Prof. Stearns, "The 2016 Elections in a Global Context,” HIST 125: World History, Nov. 2, 9:00-10:15 AM, Lecture Hall 2

Prof. Roeder, "Photography on the Campaign Trail: Photo Ops and Visual Messaging,” ARTH 350: History of Photography, Nov. 2, 1:30-2:45, Art & Design Bldg. 2026

Prof. Zagarri, “Elections and Electioneering in Early America," HNRS 240: George Mason in History & Memory, Nov. 2, 1:30-2:45, West Bldg. 1007

Prof. Wees, “The Possible Impact of the US Presidential Elections on US-Taiwan Relations,” HIST 387: The History of Taiwan, Nov. 2, 4:30-7:10, Enterprise 276

Prof. Roeder, “Nationalism and Political Symbols in Western Art,” ARTH 102: Symbols and Stories in Art, Nov. 7, 3:00-4:15, Art & Design Bldg. 2003

Several History and Art History classes had already examined the election from a variety of cultural, historical, and methodological perspectives:

  • Prof. Platt, HIST 125: World History, “Brexit, Globalization, and the Election of 2016” 
  • Prof. Knoerl, HIST 100: Western Civilization, "Candidates for Sale: Material Culture of the 2016 US Presidential Election” 
  • Prof. Johnston, HIST 690: Managing Archives and Manuscripts, “Archiving the Web and Documenting Modern Elections" with guests Abbie Grotke, Web Archivist, and Cheryl Adams, Reference Specialist, both from the Library of Congress
  • Prof. Cowan, HIST 387: Gender, Sexuality, and Religion in the Americas, "Machismo” 
  • Prof. Yilmaz, MEIS 500: Critical Issues and Debates in Middle Eastern and Islamic Studies, “The Election of 2016, the Middle East, and Islam” 
  • Ms. Bizri, HIST 125: World History, “Revolutions” 
  • Ms. Bush and Ms. Hoffman, two sections of HIST 390: The Digital Past, “The Role of Digital and Social Media in the 2016 Election” 
  • Prof. Park, HIST 308: 19th Century Europe, “Nationalism and Identity” 
  • Prof. Groves, HIST 301: Classical Greece, "Democracy” 

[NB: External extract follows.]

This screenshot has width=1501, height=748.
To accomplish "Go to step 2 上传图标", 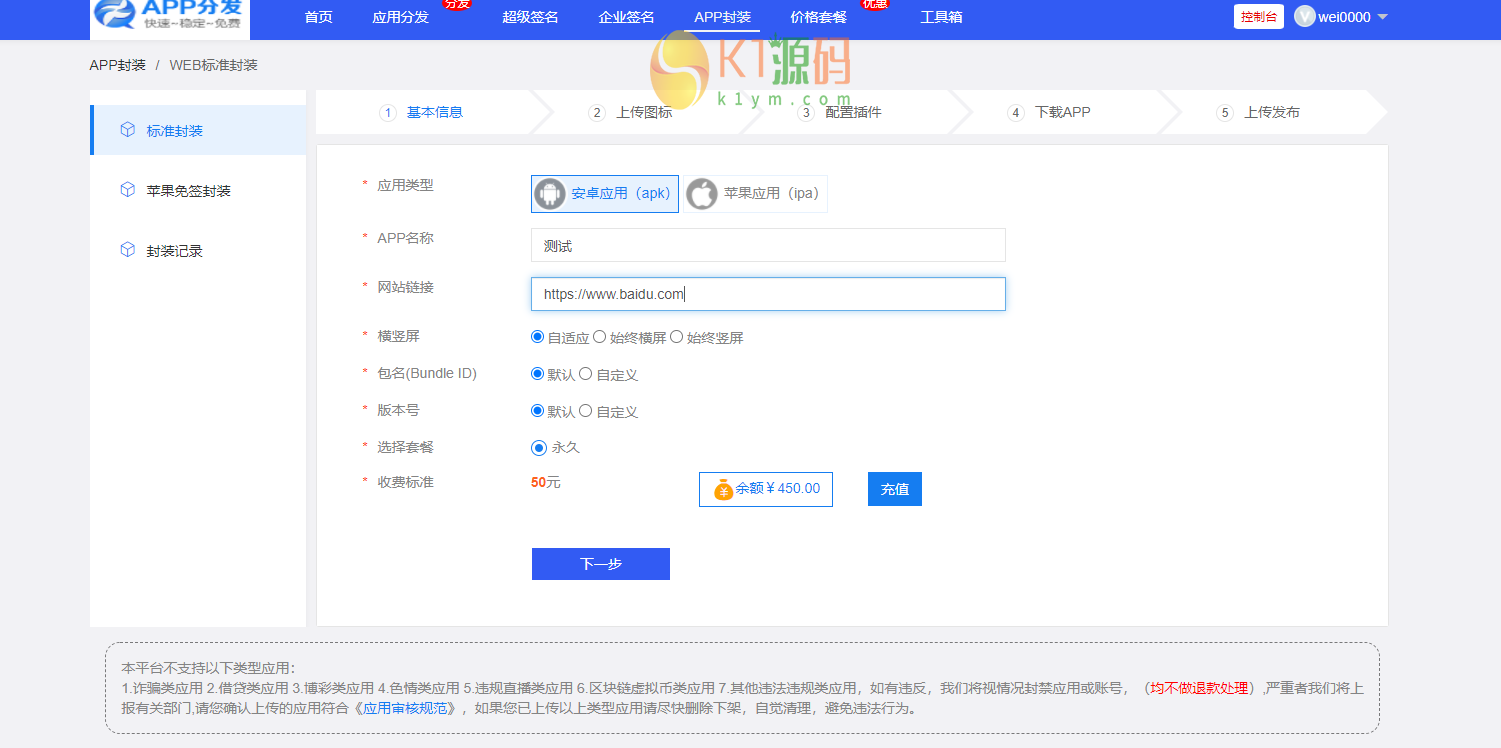I will (642, 112).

The 2016 election raised many important questions that Mason’s History and Art History faculty are well suited to answer in both their research and their classrooms. But the election is not unique in this regard; history provides a useful lens through which to examine any contemporary phenomenon. Students in history courses, and especially history majors, learn how to explore and discuss the antecedents and implications of a variety of urgent political and social problems.